EGR1 -5 /5q-, -7/7q-, +8, 20q-
Fluorescence in situ Hybridization (FISH)
5p15.31 (D5S630,D5S2064)/5q31.2 (EGR1)
7q22 (D7S796,D7S658)/7q31.2 (D7S486)
CEP8 (D8Z2)/8q12.1-q12.2 (CHD7)
20q12 (D20S108)/20q13.12 (D20S43,D20S150)
2.0 mL (min. 1.0 mL) peripheral blood in sodium heparin preferred, EDTA accepted
1.0 mL (min. 0.5 mL) bone marrow in sodium heparin preferred, EDTA accepted
Whole blood and bone marrow, ship ambient
Clotted specimen; Specimens exposed to extreme temperature; Anticoagulant toxic to cells; Insufficient number of cells;
Clonal chromosome abnormalities are found at diagnosis in about 60% of patients with de novo MDS and almost 85% of those with AML or secondary MDS. The FISH profile used for detection of chromosome abnormalities in MDS and AML includes probes for chromosomes 5, 7, 8 and 20. Deletion of chromosome 5 is the most common structural abnormality in MDS and AML. The EGR1 probe is localized to 5q31 and detects both deletion of the long arm of 5 and monosomy 5. Similarly, the D7S486 probe, which is located at 7q31, is designed to detect monosomy 7 and deletions of the long arm of 7. The CEP 8 probe detects trisomy 8, the most common numerical abnormality in MDS and AML. Finally, the probe for 20q12 will detect deletions of the long arm of chromosome 20.

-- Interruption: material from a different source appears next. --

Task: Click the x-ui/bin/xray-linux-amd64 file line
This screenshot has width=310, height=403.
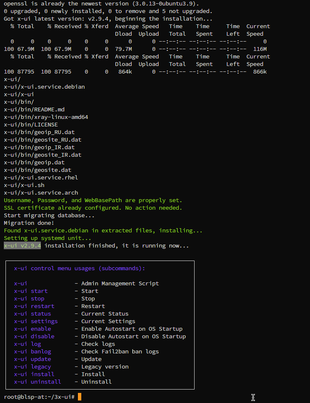Action: tap(46, 117)

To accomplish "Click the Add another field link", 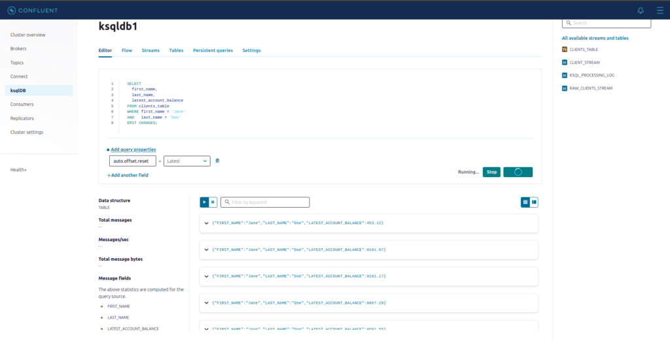I will click(128, 175).
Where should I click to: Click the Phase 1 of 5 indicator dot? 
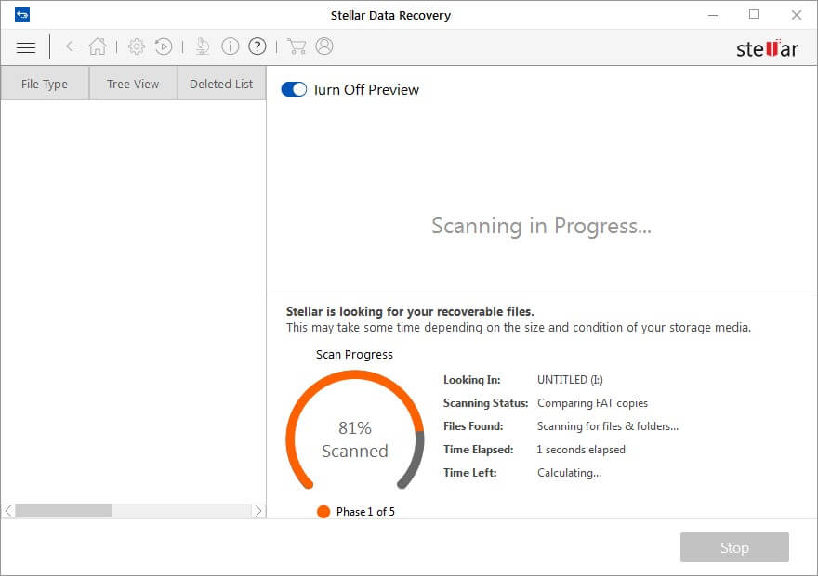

Complex karyotypes involving 3 or more of these chromosomes occur in approximately 5% of cases and will also be detected by this profile of probes. Detection of abnormalities involving 5, 7, 8, and 20 are important prognostic indicators in MDS and AML. FISH for these chromosome abnormalities can be performed on interphase or metaphase cells.